Именно Сталин был инициатором созыва в январе 1938 года, когда больше половины членов ЦК ВКП(б) было уже арестовано, специального пленума ЦК, который принял постановление «Об ошибках парторганизаций при исключении коммунистов из партии, о формально-бюрократическом отношении к апелляциям исключенных из ВКП(б)».
«Известно немало фактов, – говорилось в данном постановлении, – когда партийные организации без всякой проверки и, следовательно, необоснованно исключают коммунистов из партии, лишают их работы, нередко даже объявляют, без всяких к тому оснований, врагами народа, чинят беззакония и произвол над членами партии...
Все эти факты показывают, что наши парторганизации и их руководители до сих пор не сумели разглядеть и разоблачить искусно замаскированного врага, старающегося криками о бдительности замаскировать свою враждебность и сохраниться в рядах партии – это во-первых, – и, во-вторых, стремящегося путем проведения мер репрессий перебить наши большевистские кадры, посеять неуверенность и излишнюю подозрительность в наших рядах...
Пора понять, что большевистская бдительность не только не исключает, а, наоборот, предполагает умение проявлять максимум осторожности и товарищеской заботы при решении вопросов об исключении из партии или восстановлении исключенных в правах членов партии.
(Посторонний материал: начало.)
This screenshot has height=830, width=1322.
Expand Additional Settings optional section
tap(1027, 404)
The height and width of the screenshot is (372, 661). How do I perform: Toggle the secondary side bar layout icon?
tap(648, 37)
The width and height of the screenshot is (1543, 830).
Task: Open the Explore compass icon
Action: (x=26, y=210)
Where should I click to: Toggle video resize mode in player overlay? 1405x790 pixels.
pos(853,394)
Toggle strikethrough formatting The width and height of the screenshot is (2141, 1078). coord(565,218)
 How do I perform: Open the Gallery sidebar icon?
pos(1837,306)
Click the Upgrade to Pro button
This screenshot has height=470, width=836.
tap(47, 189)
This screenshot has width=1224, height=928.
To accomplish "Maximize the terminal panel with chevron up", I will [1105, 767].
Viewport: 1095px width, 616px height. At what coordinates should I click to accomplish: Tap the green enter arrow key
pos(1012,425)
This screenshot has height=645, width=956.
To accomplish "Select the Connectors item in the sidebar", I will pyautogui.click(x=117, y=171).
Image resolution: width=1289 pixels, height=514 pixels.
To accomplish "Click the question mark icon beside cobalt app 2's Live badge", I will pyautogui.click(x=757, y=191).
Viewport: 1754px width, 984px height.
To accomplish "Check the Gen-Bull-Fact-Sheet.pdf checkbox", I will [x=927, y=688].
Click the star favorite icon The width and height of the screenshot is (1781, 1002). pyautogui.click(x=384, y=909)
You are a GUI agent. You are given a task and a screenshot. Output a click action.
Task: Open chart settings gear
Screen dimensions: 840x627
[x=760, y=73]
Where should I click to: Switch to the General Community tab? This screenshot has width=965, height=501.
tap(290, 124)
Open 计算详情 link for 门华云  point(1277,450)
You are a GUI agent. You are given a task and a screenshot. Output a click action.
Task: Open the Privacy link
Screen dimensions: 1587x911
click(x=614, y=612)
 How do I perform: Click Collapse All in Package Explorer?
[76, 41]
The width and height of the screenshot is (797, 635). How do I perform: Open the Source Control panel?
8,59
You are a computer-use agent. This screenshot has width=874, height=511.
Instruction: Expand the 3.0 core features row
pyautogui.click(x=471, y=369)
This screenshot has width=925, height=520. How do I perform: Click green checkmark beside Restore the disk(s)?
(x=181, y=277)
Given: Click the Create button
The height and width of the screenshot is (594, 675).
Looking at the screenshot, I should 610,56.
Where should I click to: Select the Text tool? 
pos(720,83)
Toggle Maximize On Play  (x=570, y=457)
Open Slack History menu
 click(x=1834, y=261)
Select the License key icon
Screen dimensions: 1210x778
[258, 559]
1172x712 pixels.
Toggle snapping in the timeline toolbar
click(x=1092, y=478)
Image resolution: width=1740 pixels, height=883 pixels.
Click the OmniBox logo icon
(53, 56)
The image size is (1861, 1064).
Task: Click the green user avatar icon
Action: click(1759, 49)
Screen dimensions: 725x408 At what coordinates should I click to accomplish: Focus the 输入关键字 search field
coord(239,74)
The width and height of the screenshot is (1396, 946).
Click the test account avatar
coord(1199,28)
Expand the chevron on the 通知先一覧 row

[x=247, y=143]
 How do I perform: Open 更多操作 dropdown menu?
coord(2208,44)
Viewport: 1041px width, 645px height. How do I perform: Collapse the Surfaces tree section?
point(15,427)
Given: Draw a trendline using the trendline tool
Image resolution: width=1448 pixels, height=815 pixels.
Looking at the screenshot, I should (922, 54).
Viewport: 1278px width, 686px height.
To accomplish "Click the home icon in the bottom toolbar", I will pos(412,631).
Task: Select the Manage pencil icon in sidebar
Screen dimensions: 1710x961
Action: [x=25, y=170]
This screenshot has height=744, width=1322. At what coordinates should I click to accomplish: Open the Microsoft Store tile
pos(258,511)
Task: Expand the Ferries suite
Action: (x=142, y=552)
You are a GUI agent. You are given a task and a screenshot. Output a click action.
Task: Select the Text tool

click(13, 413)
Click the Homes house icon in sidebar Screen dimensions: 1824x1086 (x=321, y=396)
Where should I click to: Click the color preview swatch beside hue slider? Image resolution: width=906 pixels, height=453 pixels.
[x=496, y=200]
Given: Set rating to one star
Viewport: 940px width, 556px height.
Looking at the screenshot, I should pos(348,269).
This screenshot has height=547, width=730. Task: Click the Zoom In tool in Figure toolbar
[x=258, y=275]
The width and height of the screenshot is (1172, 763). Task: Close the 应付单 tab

Пленум ЦК ВКП(б) требует от всех партийных организаций и их руководителей всемерного повышения большевистской бдительности партийных масс, разоблачения и выкорчевывания до конца всех вольных и невольных врагов партии.
Пленум ЦК ВКП(б) считает важнейшим условием успешного разрешения этой задачи – ликвидацию без остатка антипартийной практики огульного, неиндивидуального подхода к членам партии...» [426]
При всей двусмысленности формулировок данного постановления, отредактированного и частично написанного лично Сталиным, оно породило надежду на прекращение репрессий и пересмотр ранее проведенных арестов. Эти надежды укрепились, когда в печати стали появляться в январе-феврале 1938 года сообщения о восстановлении в партии некоторых коммунистов и наказании некоторых клеветников. Однако подобным надеждам не суждено было сбыться. Январский пленум ЦК был не более чем ловким политическим маневром. С весны 1938 года репрессии возобновились с еще большим, чем в 1937 году, размахом. Продолжались и массовые (по спискам) исключения из партии. Именно в 1938 году резко ухудшился режим в концлагерях, здесь были проведены массовые расстрелы, а в тюрьмах во время следствия было разрешено применять пытки ко всем категориям политических заключенных.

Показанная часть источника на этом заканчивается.